Anysoft unveils a development toolkit that promises to let data from any software application or format be used in any other application.

CNET News staff
A software start-up is promising to provide a lingua franca for software so that data from any software application or format can be used in any other application.

Anysoft is licensing its Any DataRouting Technologies to other software makers, corporations, Internet service providers, and online services to try and answer the call for true software interoperability. Although vendors of major desktop productivity applications like Microsoft have created formats that make it easier to share data between different applications, that effort hasn't extended to many vendors of client-server applications.

Anysoft's set of client-server technologies are designed to let applications gather, share, and process any digital content from any source and route the information to any destination regardless of application or format.

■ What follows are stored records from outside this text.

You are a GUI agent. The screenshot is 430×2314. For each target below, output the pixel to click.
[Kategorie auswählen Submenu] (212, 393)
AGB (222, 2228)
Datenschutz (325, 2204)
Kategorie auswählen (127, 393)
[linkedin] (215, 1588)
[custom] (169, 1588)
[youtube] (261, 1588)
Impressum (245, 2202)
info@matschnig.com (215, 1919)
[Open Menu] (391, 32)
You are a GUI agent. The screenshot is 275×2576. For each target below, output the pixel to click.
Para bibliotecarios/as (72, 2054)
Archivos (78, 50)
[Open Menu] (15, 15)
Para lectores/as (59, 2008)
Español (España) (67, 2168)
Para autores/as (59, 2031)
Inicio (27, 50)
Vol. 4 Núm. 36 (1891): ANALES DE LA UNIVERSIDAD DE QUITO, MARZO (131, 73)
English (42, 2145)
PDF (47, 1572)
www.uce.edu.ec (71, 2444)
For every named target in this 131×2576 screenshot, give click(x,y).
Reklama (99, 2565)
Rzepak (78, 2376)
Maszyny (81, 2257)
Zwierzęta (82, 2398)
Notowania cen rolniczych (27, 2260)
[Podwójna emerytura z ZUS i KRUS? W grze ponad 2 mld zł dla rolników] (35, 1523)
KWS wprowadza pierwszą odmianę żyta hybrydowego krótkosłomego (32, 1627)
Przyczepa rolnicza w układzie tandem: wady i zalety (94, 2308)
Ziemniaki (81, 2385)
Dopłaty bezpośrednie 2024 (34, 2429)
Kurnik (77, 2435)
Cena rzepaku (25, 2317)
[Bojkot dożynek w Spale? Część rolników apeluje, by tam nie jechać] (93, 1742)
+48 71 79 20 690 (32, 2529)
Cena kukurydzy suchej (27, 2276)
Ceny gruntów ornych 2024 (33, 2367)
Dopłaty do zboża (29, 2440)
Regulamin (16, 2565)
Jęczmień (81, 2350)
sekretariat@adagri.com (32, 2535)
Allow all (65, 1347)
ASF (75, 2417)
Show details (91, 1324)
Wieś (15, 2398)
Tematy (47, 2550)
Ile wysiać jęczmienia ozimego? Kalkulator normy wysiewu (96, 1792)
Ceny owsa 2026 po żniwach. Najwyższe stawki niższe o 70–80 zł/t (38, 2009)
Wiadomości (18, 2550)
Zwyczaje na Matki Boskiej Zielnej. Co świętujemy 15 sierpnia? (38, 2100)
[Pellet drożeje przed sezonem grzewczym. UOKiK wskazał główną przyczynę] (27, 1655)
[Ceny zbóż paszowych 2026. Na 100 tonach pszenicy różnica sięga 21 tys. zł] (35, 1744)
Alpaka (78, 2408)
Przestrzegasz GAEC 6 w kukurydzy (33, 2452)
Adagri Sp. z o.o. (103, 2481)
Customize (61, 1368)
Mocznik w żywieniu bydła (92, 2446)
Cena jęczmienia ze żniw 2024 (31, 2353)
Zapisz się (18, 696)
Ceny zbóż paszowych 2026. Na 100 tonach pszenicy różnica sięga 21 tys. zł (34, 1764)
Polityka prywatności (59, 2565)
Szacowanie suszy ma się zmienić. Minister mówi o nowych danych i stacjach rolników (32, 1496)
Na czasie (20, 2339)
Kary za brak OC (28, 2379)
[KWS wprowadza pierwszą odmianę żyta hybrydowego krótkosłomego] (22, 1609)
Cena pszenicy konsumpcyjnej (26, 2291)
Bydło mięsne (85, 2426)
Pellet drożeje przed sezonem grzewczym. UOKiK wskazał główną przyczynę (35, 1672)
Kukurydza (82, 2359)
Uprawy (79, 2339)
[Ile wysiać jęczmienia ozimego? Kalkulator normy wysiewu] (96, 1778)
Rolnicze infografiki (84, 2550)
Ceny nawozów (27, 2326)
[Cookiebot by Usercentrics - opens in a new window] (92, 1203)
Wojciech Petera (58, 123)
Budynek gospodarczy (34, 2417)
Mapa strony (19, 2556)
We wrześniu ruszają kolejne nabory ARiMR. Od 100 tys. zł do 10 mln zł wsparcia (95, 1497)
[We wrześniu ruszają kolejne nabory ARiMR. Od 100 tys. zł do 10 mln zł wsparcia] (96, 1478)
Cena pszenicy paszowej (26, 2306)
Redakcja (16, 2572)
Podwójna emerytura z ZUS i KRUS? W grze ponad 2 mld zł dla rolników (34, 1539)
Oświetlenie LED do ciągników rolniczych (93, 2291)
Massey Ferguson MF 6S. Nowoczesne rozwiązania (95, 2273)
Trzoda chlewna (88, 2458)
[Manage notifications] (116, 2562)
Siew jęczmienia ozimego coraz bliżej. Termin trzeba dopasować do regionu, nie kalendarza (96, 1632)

The Israel-based company believes corporate users can use its technology to move data and applications to other platforms without the need for reformatting or reprogramming. The software should allow all applications to work together, according to Illan Poreh, Anysoft's founder, CEO, and president.

Volume-based licensing fees range from $20,000 to $400,000 up front, plus a royalty of 1 to 3 percent per application enabled, spokesman Douglas Fish said.

The company has been developing the technology since 1993.

Licensing fees range from $20,000 to $400,000, depending on volume, plus a royalty of 1 to 3 percent on all applications sold, said spokesman Douglas Fish. Corporate users pay only the flat fee.